The title of the work references Guy Debord’s 1967 book The Society of the Spectacle: “In societies where modern conditions of production prevail, life is presented as an immense accumulation of spectacles. Everything that was directly lived has receded into a representation. The images detached from every aspect of life merge into a common stream in which the unity of that life can no longer be recovered.”

Stephanie Florence
Artist Statement
The video and audio production of Portal into Discordia has been in production for over 4-years with the collaboration of Moss, Fungi, Soil, and Land. This collaboration began when Stephanie Florence found Moss infested with parasites tossed from a rooftop in the University of Waterloo landscape. Florence used spa-like buttermilk bath treatments to remove the parasite, but many Moss pads perished.

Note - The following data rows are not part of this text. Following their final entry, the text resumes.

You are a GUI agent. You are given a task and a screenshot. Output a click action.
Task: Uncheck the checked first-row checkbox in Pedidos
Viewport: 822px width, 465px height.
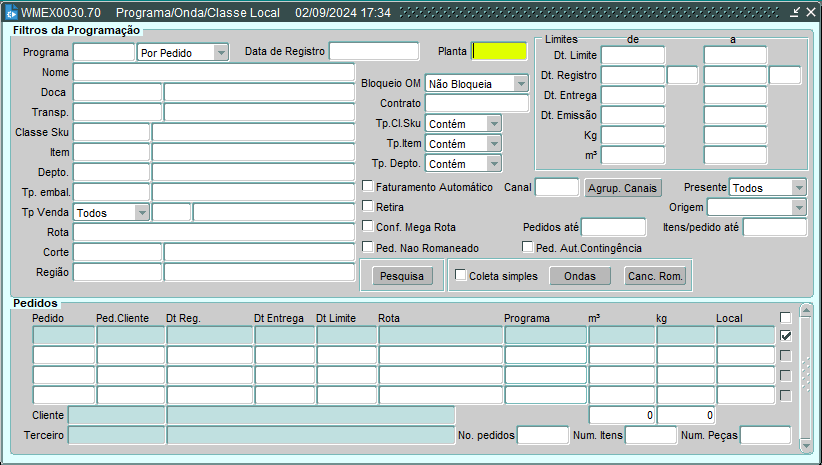click(x=785, y=336)
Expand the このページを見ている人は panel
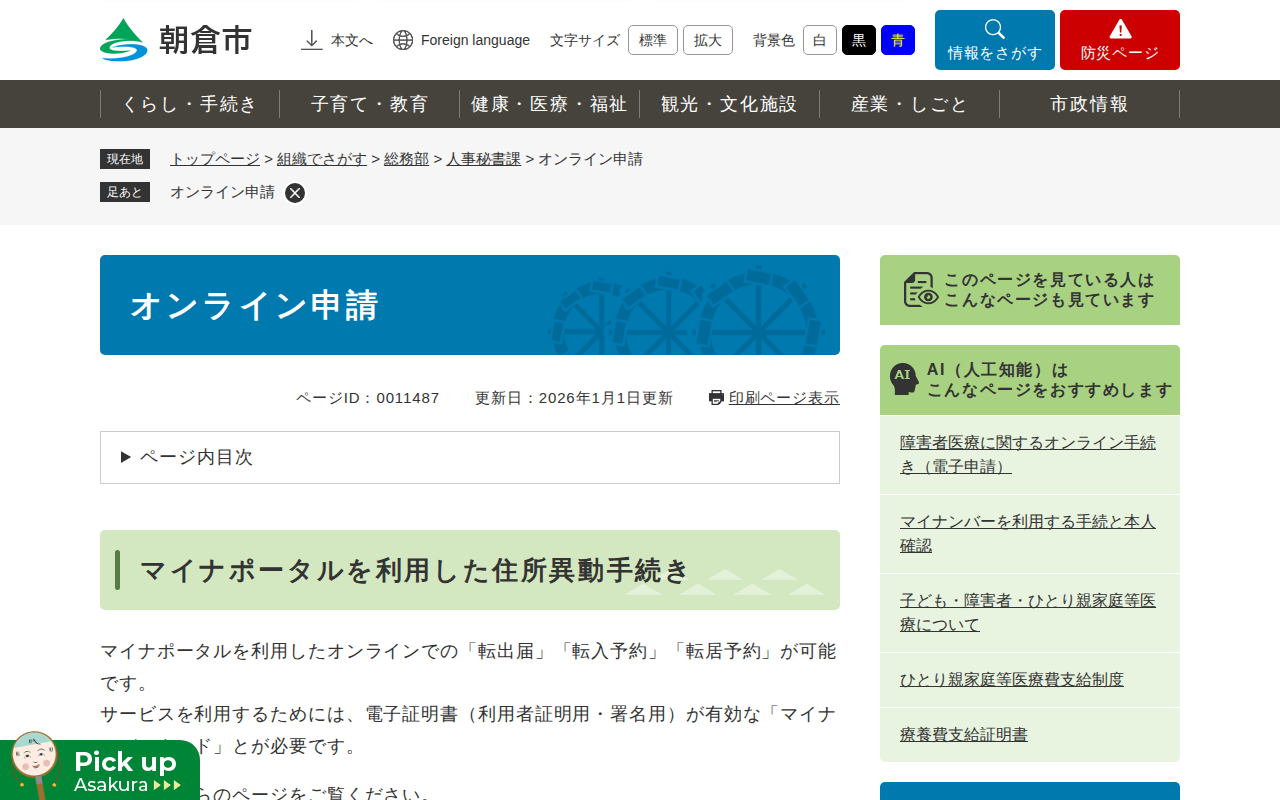Screen dimensions: 1280x800 (x=1029, y=290)
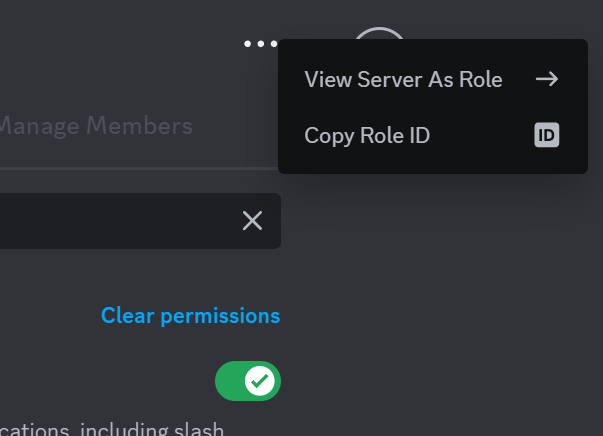
Task: Click the circular button partly hidden behind the menu
Action: point(379,33)
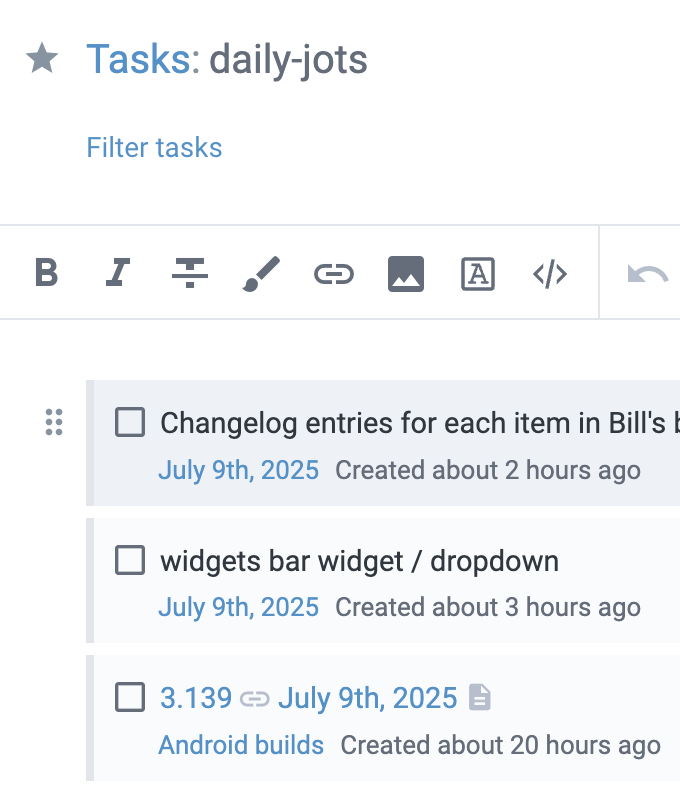Click the document icon after July 9th, 2025
Viewport: 680px width, 790px height.
click(480, 697)
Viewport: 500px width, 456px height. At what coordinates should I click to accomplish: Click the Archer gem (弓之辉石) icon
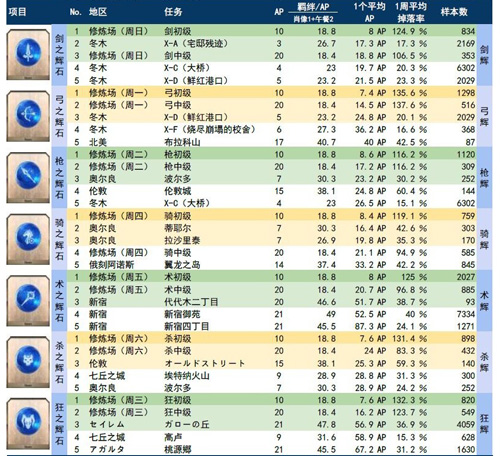[x=28, y=116]
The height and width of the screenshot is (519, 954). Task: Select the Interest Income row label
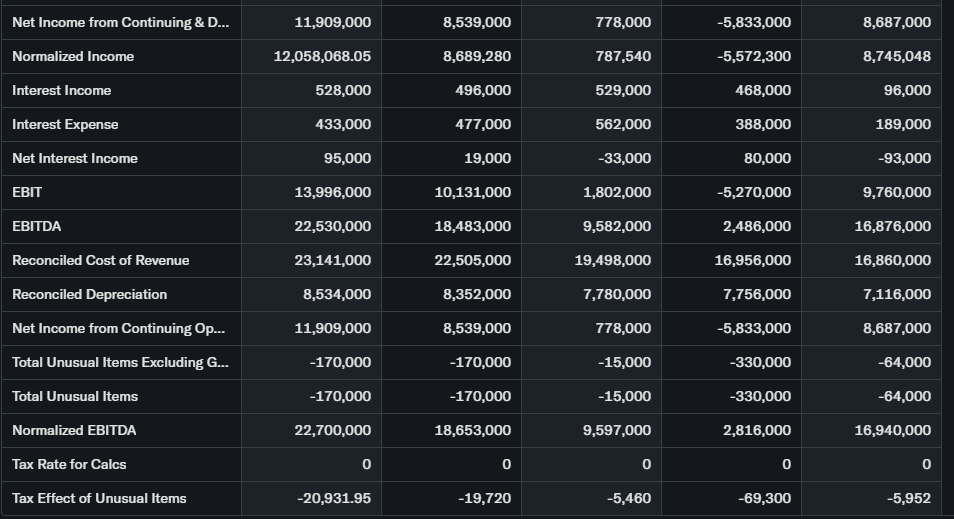(62, 90)
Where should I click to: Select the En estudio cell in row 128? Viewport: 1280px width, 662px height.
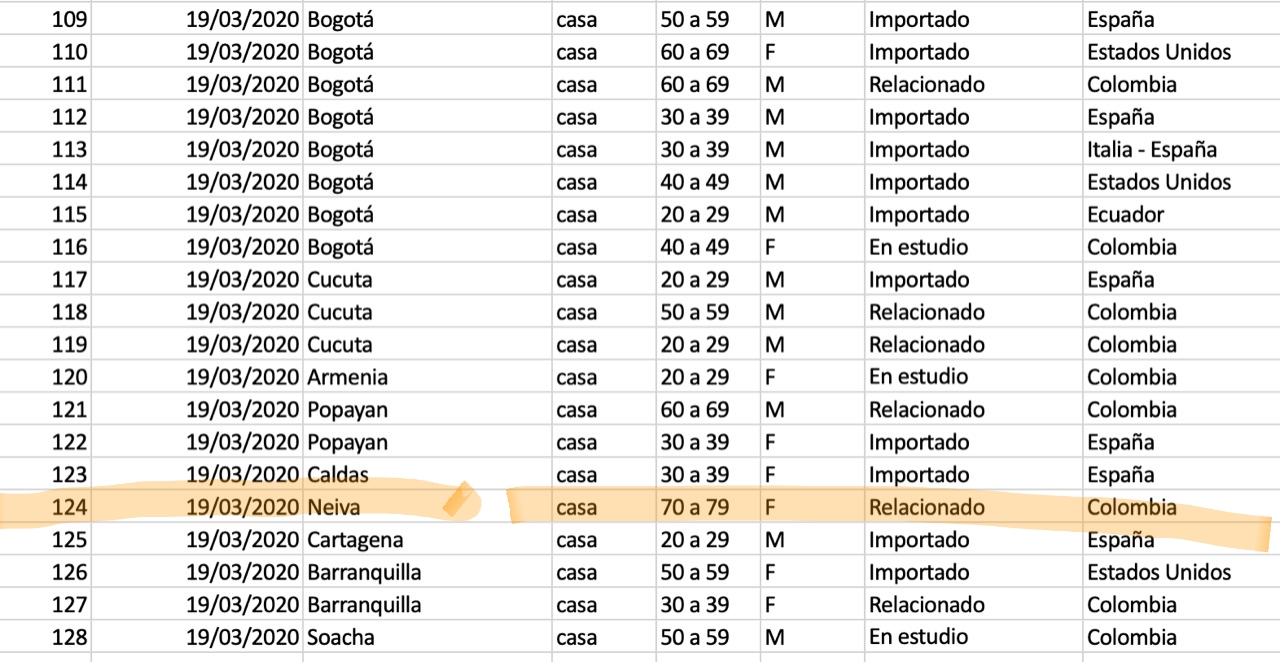(x=973, y=637)
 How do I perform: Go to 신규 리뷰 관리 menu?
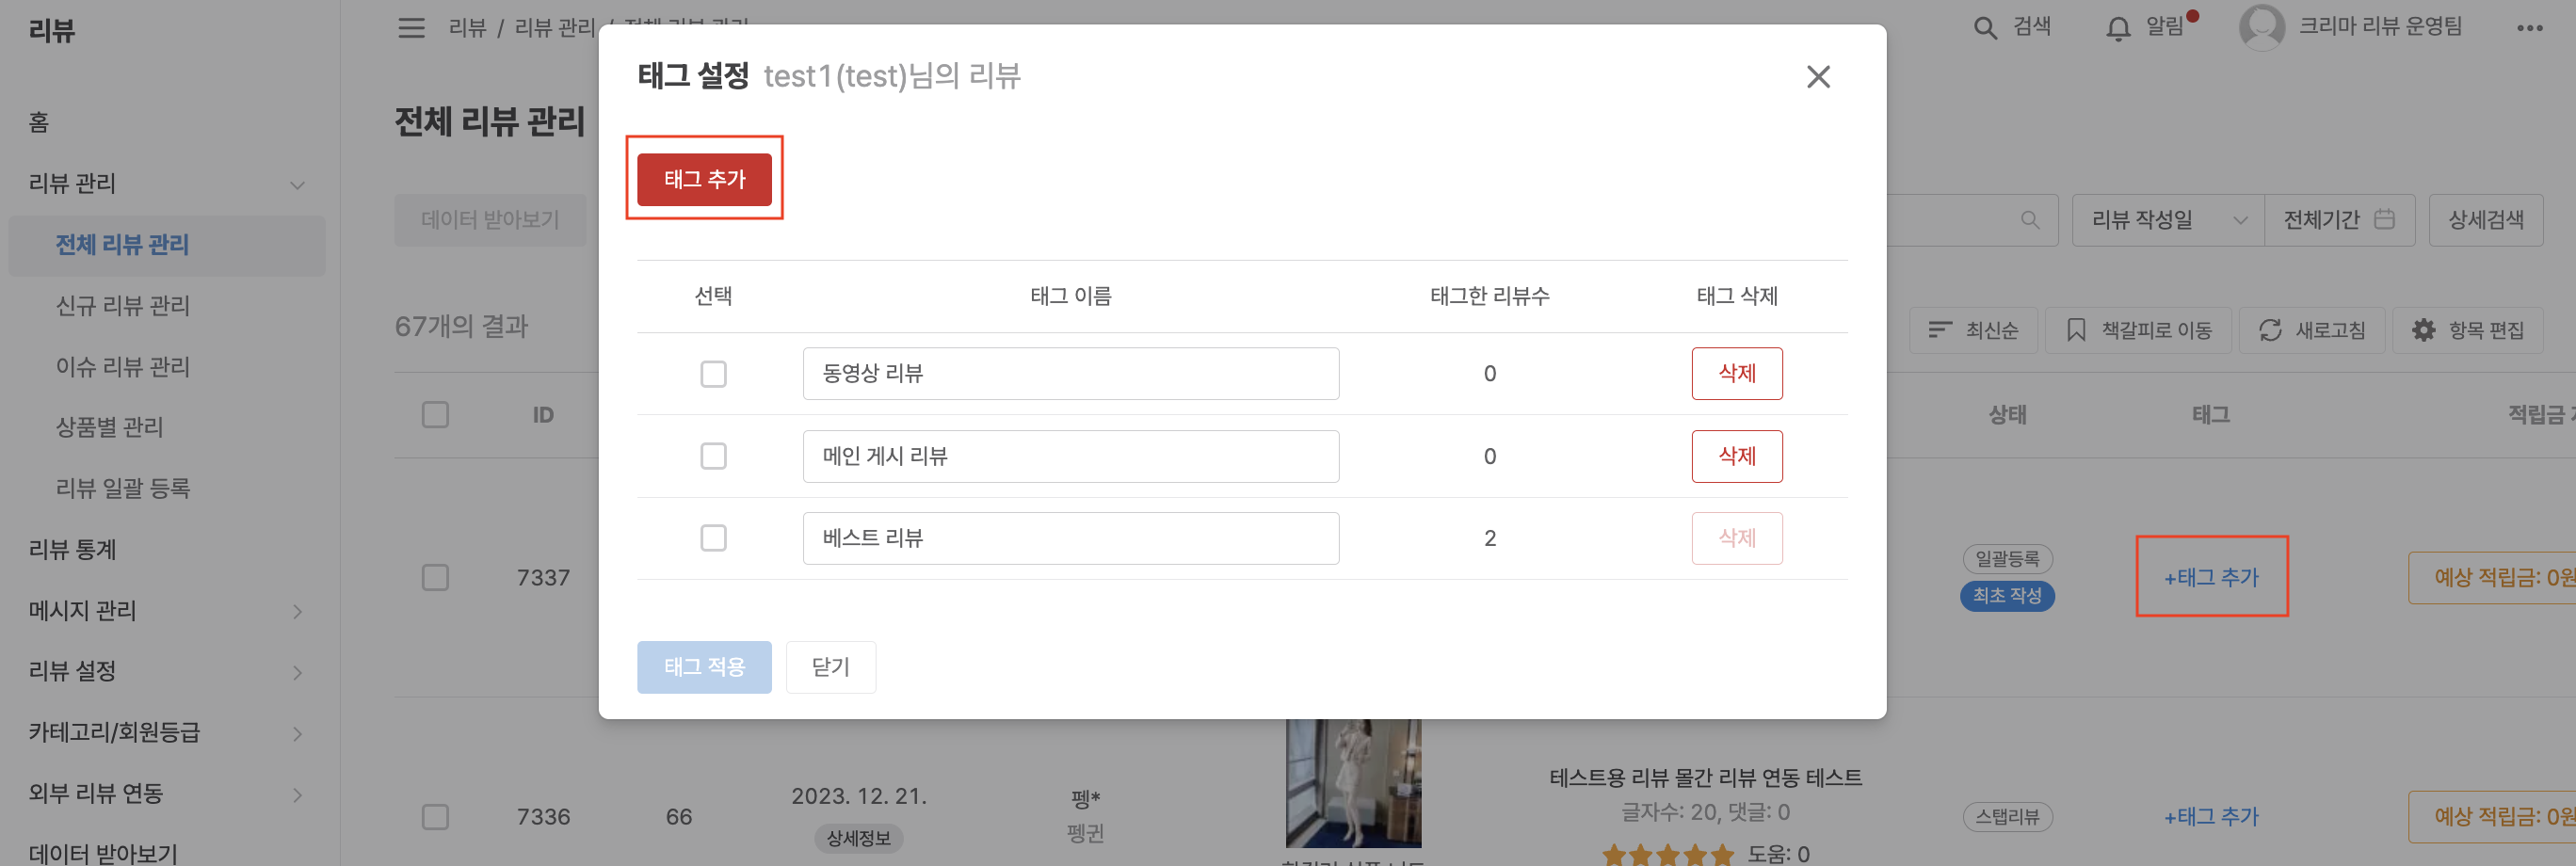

The displaced Moss then found a permanent home on a blanket crocheted by Florence’s Grama. This Moss still growths and colonizes this blanket today. The poetry recorded in the video was written and mixed by Florence in the Moss and Fungi filled forest close to where they live. Lastly, the narrative of the video follows Florence into a Moss filled dream where the Land colonizes Florence. All of these recordings and smaller artworks have combined into this final video and audio production.

Paige Smith
Landscapes Shifting asks how transit writes itself into the body. I treat the Kitchener–Waterloo light rail as both site and instrument. Two backlit light boxes hold layered text and map imagery, and visitors use small polarized frames to reveal an invisible map that shifts as they move. Alongside the visuals, a stereo soundscape built from my field recordings of ION trains translates rail noise into music-like textures that rise and fall with the space. The piece reflects my mix of artist and scientist. I work empathetically and analytically, drawn to problems I can test and images I can feel first. Here the question is simple: notice what changes in your seeing and hearing, then notice what that change does to your sense of place. Commuting is not only logistics; it choreographs attention, sets mood, and shapes how we meet each other in public.